- 练习任务 -
A: 请从关于Python抓取网页报错的短文中输出一段原文，从包含“最近在使用Python抓取网”的词句开始，到“the_page = response.read()”为止，不得改动任何字词。
B: 请接着这篇讲Python抓取网页报错的短文，从最后一行之后续写下一部分。

- 阅读短文 -
· · · · · · ·
最近在使用Python抓取网页内容,但是总是报错,使用Python2最简单的方法是这样的
import urllib2
req = urllib2.Request('http://www.baidu.com')
response = urllib2.urlopen(req)
the_page = response.read()
print the_page
但是总是会报出错误
Traceback (most recent call last):
File "D:\Python\WebSpider\frdc\WebSpiderA.py", line 9, in <module>
response = urllib2.urlopen(req)
File "C:\Python27\lib\urllib2.py", line 154, in urlopen
return opener.open(url, data, timeout)
File "C:\Python27\lib\urllib2.py", line 431, in open
response = self._open(req, data)
File "C:\Python27\lib\urllib2.py", line 449, in _open
'_open', req)
File "C:\Python27\lib\urllib2.py", line 409, in _call_chain
result = func(*args)
File "C:\Python27\lib\urllib2.py", line 1227, in http_open
return self.do_open(httplib.HTTPConnection, req)
· · · · · · ·
- 资料摘录 -
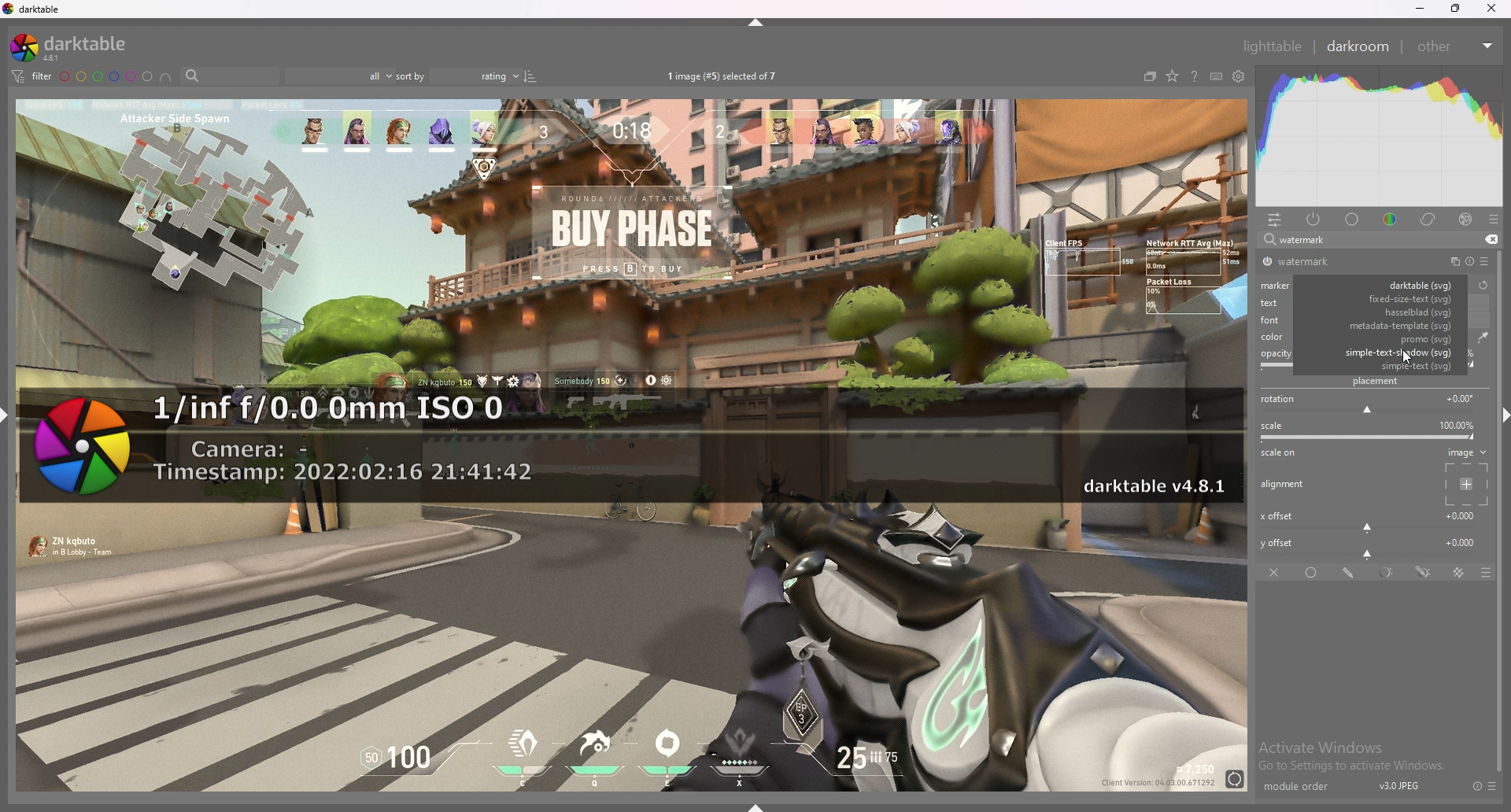 This screenshot has height=812, width=1511. I want to click on darktable svg, so click(1386, 286).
· · · · · · ·
- 参考答案 -
A:
最近在使用Python抓取网页内容,但是总是报错,使用Python2最简单的方法是这样的
import urllib2
req = urllib2.Request('http://www.baidu.com')
response = urllib2.urlopen(req)
the_page = response.read()

B:
File "C:\Python27\lib\urllib2.py", line 1197, in do_open
raise URLError(err)
urllib2.URLError: <urlopen error [Errno 11001] getaddrinfo failed>
因为对Python不是很熟悉,最初以为是代码写的不正确,后来突然感觉或许是因为公司内网限制导致的,所以,试着加上了代理,发现可以正常获取数据了
import urllib,urllib2
url = 'http://www.baidu.com/'
proxy = '12.122.22.333:8080'
opener = urllib2.build_opener( urllib2.ProxyHandler({'http':proxy}) )
urllib2.install_opener( opener )
content = urllib2.urlopen(url)
print content.read()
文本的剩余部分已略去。